- Born: US
- Known for: Instant Messaging, TCP/IP
- Awards: IBM CEO Outstanding Technical Achievement Award

= Barry Appelman =

American engineer

Barry Appelman is recognized as being the father of the "buddy list" and AOL instant messenger. Companies had been using crude forms of Instant messaging within their own networks for over forty years, but the idea of presence, i.e. who is logged on at any given time, was non existent. It was not until Appelman, and his colleagues at the Thomas Watson Research Center, first began to write programs on the mainframe system letting each other know when they were actually online, that modern day Instant Messaging was born.

In 1994 while employed at AOL, Appelman hired a single contract programmer, Stephen D. Williams, and for five months they worked together building a prototype system that allowed AOL subscribers to have an early form of the buddy list.

In 1995 AIM was launched internally to AOL employees. It was initially dubbed "the stalker feature" since many employees were uncomfortable having their co-workers know when they were online. AOL decided to make Appelman's system available to its subscribers in March 1996, then to other Internet users in May 1997. Ten years later, there were over 53 million AIM users worldwide.

== Career at AOL ==
Appelman joined AOL in 1993 to head up all of AOL server and host development efforts. He authored many innovations and patents: an instant messaging system, a highly scalable email system, ad servers, TCP/IP enabled browsers, among many others. Barry Appelman and his former colleagues from T.J. Watson, Matt Korn and Mike Connors who also came to AOL, were crucial to taking AOL from a distant third position in online services to that of a formidable leadership within 2–3 years.

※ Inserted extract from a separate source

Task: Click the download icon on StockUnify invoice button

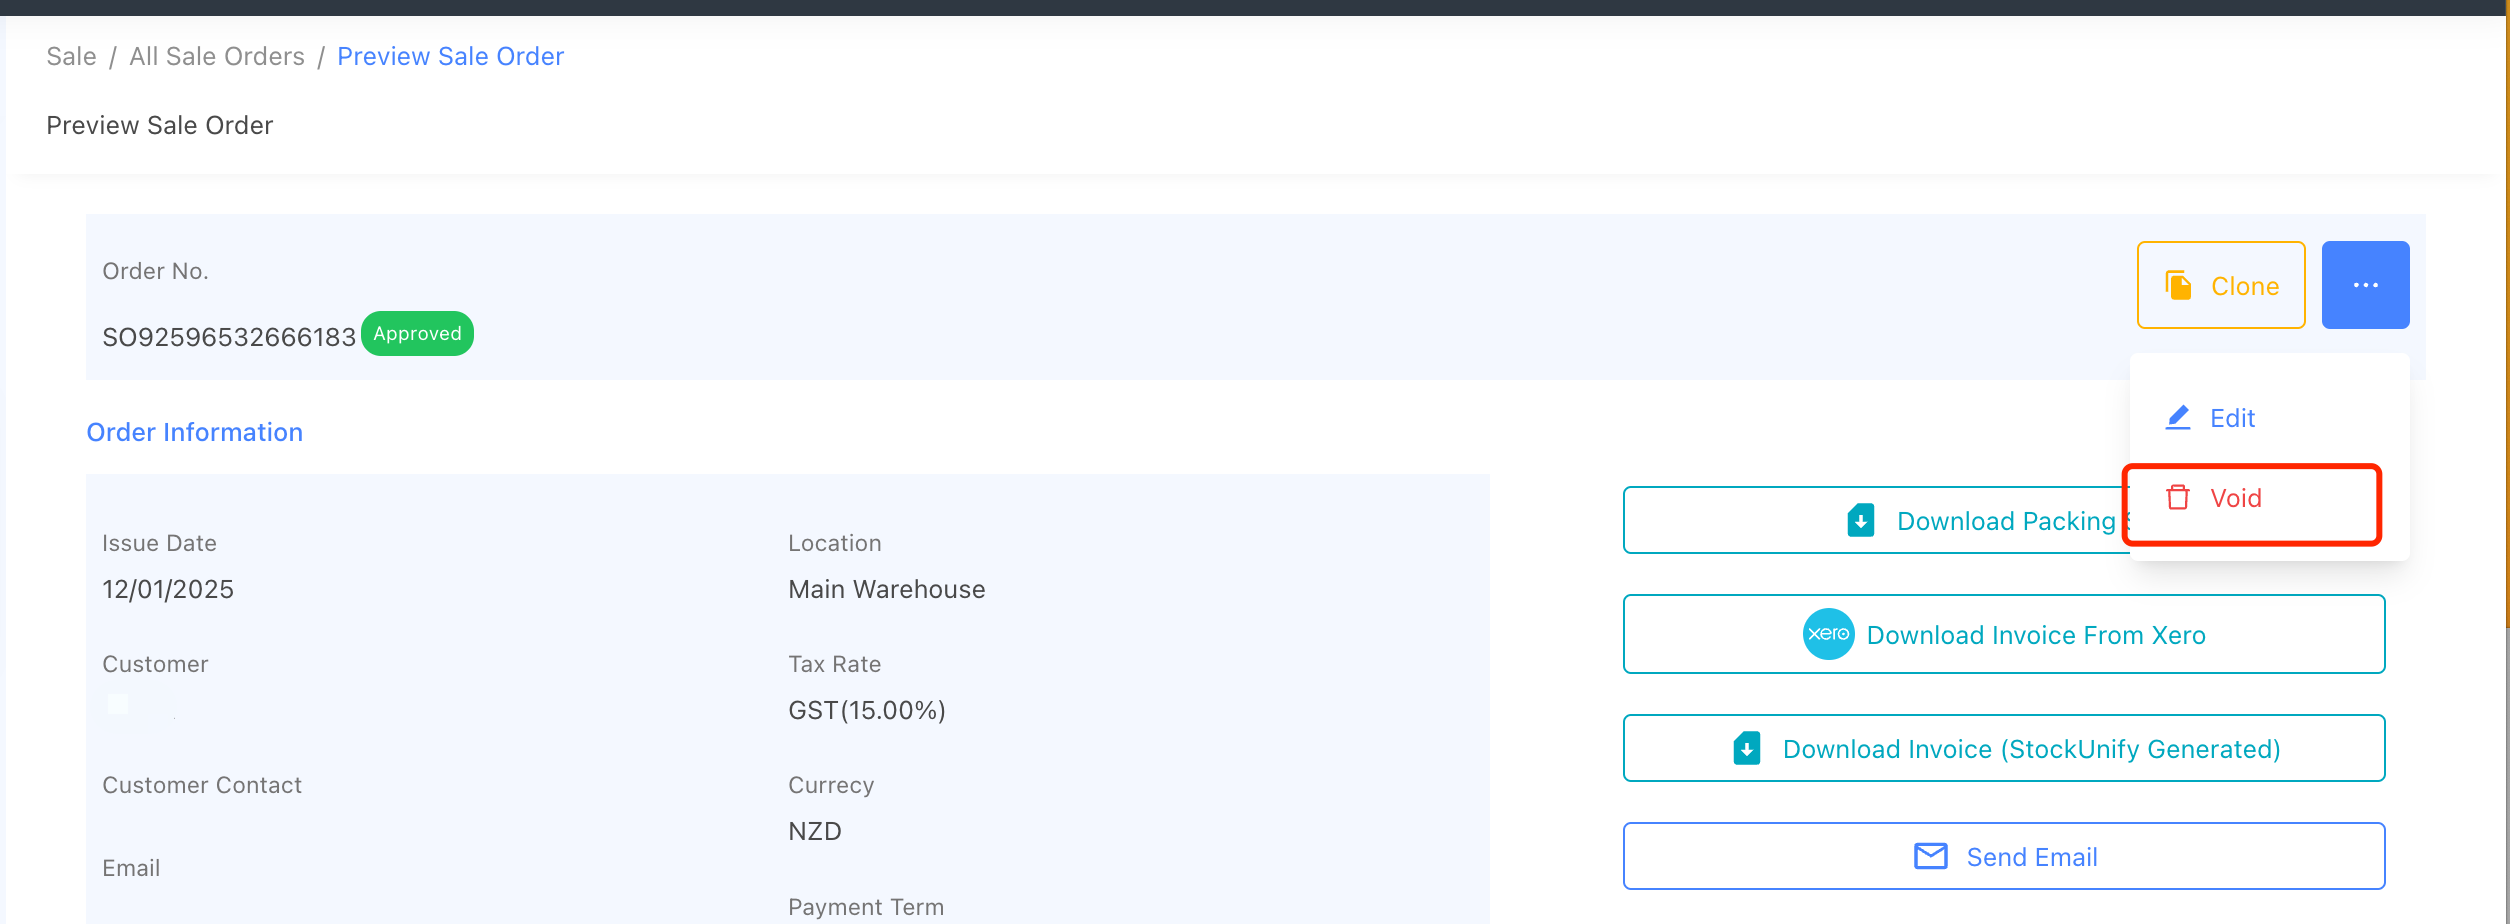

== Career at IBM T.W. Watson Research ==
Barry Appelman led IBM's foray into TCP/IP at the Thomas Watson Research Center from 1984 until 1993. Appelman was able to turn complicated IBM politics to the advantage of TCP/IP, open systems and Internet standards. This was not an easy endeavor given that at the time IBM was pushing hard a competing family of internal protocols called Systems Network Architecture. In the end, the work of Barry Appelman proved critical to the IBM's adoption of TCP/IP and its early embrace of the Internet. Mr. Appelman and his group were active in the Internet standardization. Yakov Rekhter authored several Internet RFCs in routing protocols. Mr Appelman's team was also active in SNMP standardization.

Appelman's small team of developers produced TCP/IP stacks for all IBM operating systems. Dean Hiller authored MVS TCP/IP. Jay Elinsky authored TCP/IP for VM/CMS. Yakov Rekhter authored TCP/IP for AIX. Oleg Vishnepolsky authored TCP/IP for OS/2 and IBM POS terminals. Appelman was one of the first in the industry to recognize the importance of security in the world of open systems. He was the first one to make Kerberos security system out of MIT's Project Athena a commercial product by having Galina Kofman port this security software to various OS.
Kofman also did FTP for VM/CMS. Dick Ryniker authored NFS for VM/CMS and MVS.

Appelman's innovation included offloading of TCP/IP processing from IBM mainframes to OS/2 servers, graphical TCP/IP clients, SNMP and FTP APIs, fastest terminal emulator MYTE, S2 Spreadsheet that connected via TCP to IBM DB2, and many others. Particularly noteworthy was the innovation by Appelman and one of his development managers Matt Korn to get voice and video flowing over IP back in 1987.

== Patents ==
Barry Appelman authored 77 patents.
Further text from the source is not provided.